● TEXT EXCERPT
----
Reading/Writing at Offset

Reading or writing an on-disk file at a given offset for a given length is an operation required by almost any file-related syscall, not only read() and write(), because creating a file or removing a file also modifies the data content of its parent directory ✭.

Code @ src/filesys/file.c:

/**
 * Walk the indexing array to get block number for the n-th block.
 * Allocates the block if was not allocated. Returns address 0
 * (which is invalid for a data block) on failures.
 */
static uint32_t
_walk_inode_index(mem_inode_t *m_inode, uint32_t idx)
{
    /** Direct. */
    if (idx < NUM_DIRECT) {
        if (m_inode->d_inode.data0[idx] == 0)
----
● DIRECTION A
Repeat the entries between the line holding "Click the Discover Visually card heading" and the line holding "The width and", inclusive, leaving out the pictures.
The excerpt and the entries come from unrelated sources.

● STORED DATA
----
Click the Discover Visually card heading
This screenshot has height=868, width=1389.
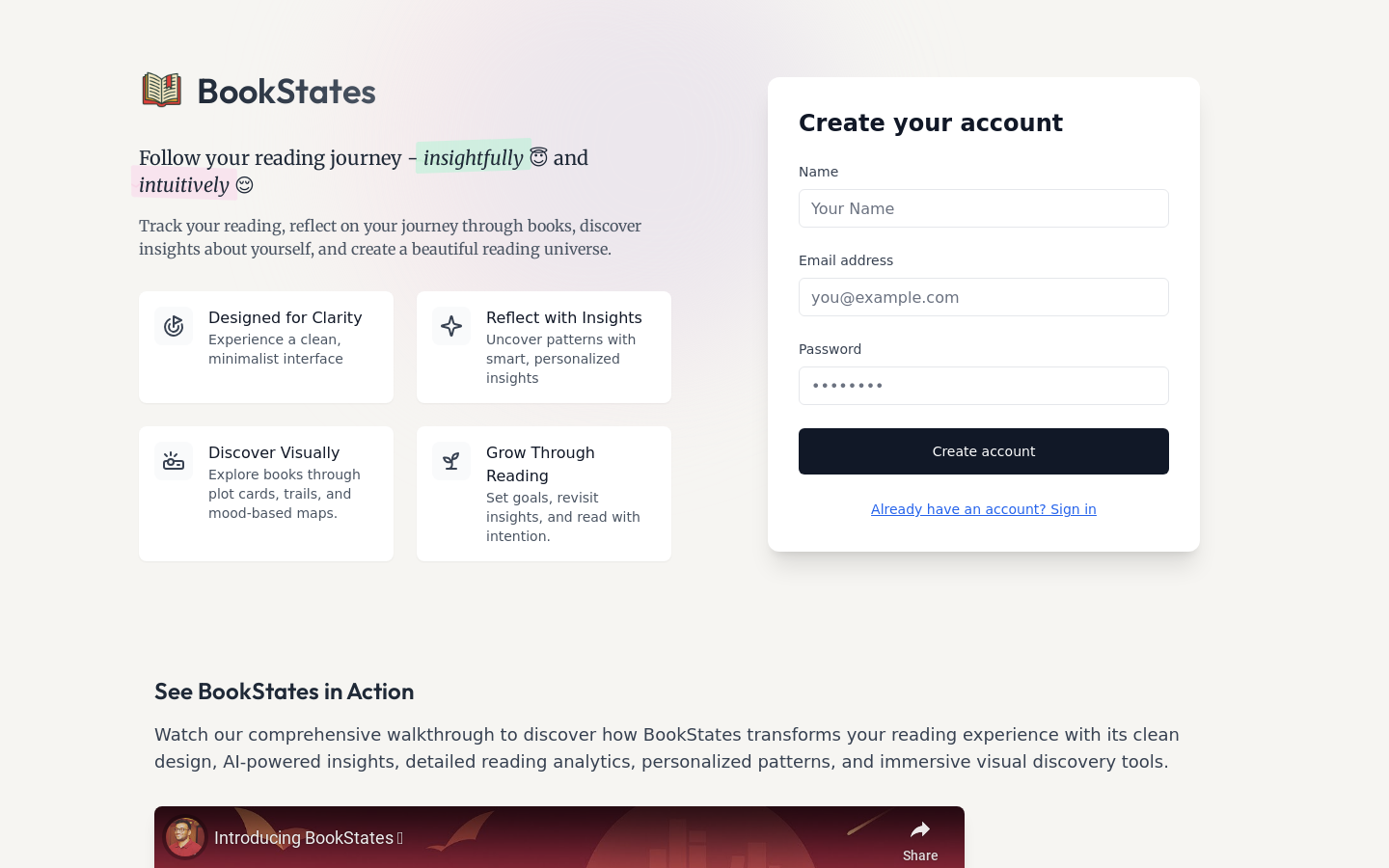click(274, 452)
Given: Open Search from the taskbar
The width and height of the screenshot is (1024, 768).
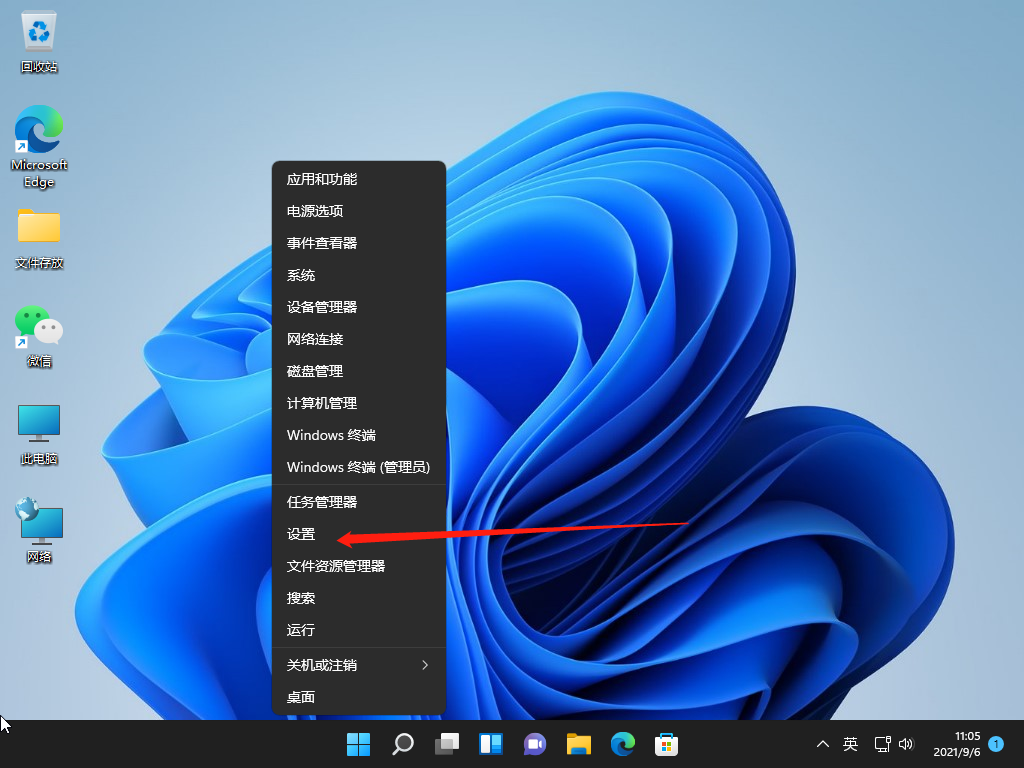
----
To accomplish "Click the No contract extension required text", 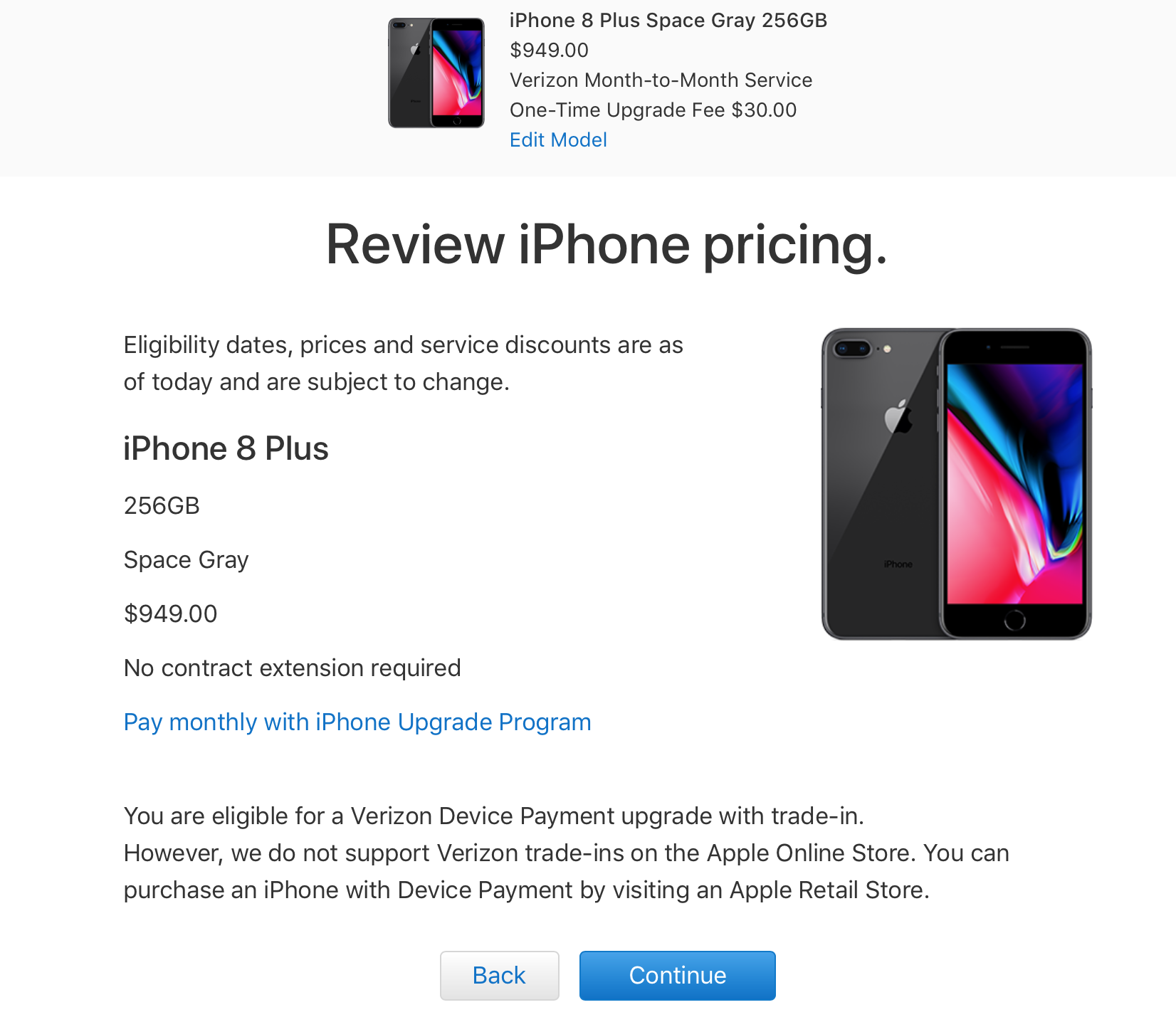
----
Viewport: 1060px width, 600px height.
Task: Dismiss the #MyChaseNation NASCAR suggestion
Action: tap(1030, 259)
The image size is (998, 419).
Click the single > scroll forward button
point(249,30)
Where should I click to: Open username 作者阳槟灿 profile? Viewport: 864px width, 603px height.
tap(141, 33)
----
● DIRECTION B
Copy the part of the excerpt between "Reading or writing" and "block) on failures.", inclusive, character for character.

● FULL OUTPUT A
Click the Discover Visually card heading
This screenshot has height=868, width=1389.
click(274, 452)
Given: Open Search from the taskbar
The width and height of the screenshot is (1024, 768).

● FULL OUTPUT B
Reading or writing an on-disk file at a given offset for a given length is an operation required by almost any file-related syscall, not only read() and write(), because creating a file or removing a file also modifies the data content of its parent directory ✭.

Code @ src/filesys/file.c:

/**
 * Walk the indexing array to get block number for the n-th block.
 * Allocates the block if was not allocated. Returns address 0
 * (which is invalid for a data block) on failures.